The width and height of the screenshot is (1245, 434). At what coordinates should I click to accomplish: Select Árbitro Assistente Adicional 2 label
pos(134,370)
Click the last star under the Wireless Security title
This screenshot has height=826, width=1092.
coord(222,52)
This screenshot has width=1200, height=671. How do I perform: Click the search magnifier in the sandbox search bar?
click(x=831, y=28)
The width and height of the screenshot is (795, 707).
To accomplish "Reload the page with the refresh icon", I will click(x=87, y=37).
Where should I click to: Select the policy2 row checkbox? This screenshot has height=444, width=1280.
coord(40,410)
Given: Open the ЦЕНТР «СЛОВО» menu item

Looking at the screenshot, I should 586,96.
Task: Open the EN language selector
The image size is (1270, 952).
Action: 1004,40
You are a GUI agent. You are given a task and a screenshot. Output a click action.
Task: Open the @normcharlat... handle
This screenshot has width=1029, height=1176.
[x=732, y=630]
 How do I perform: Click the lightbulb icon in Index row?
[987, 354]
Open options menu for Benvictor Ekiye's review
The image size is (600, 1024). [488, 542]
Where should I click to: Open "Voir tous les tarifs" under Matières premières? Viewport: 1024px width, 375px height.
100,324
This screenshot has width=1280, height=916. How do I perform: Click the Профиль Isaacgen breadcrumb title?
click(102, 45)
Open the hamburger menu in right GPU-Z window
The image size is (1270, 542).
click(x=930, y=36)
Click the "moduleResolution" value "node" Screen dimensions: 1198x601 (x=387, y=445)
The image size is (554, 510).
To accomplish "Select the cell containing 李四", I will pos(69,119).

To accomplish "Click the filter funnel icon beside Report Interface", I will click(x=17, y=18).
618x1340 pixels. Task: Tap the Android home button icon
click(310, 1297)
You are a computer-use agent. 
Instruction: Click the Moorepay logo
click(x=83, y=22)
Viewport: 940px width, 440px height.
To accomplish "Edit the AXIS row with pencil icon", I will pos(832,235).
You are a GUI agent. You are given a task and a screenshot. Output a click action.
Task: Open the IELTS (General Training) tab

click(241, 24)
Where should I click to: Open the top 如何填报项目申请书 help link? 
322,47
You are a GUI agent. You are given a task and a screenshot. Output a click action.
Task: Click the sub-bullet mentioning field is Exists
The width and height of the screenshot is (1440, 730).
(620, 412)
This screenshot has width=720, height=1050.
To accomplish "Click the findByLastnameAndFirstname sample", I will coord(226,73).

-- -- --

### DIRECTIONS
Taking the line that contains "Instruction: Click the Moorepay logo" as the starting point, copy every line through the end of the listing exactly, and write nothing further.

### ANSWER TO THIS PROBLEM
Instruction: Click the Moorepay logo
click(x=83, y=22)
Viewport: 940px width, 440px height.
To accomplish "Edit the AXIS row with pencil icon", I will pos(832,235).
You are a GUI agent. You are given a task and a screenshot. Output a click action.
Task: Open the IELTS (General Training) tab

click(241, 24)
Where should I click to: Open the top 如何填报项目申请书 help link? 
322,47
You are a GUI agent. You are given a task and a screenshot. Output a click action.
Task: Click the sub-bullet mentioning field is Exists
The width and height of the screenshot is (1440, 730).
(620, 412)
This screenshot has width=720, height=1050.
To accomplish "Click the findByLastnameAndFirstname sample", I will coord(226,73).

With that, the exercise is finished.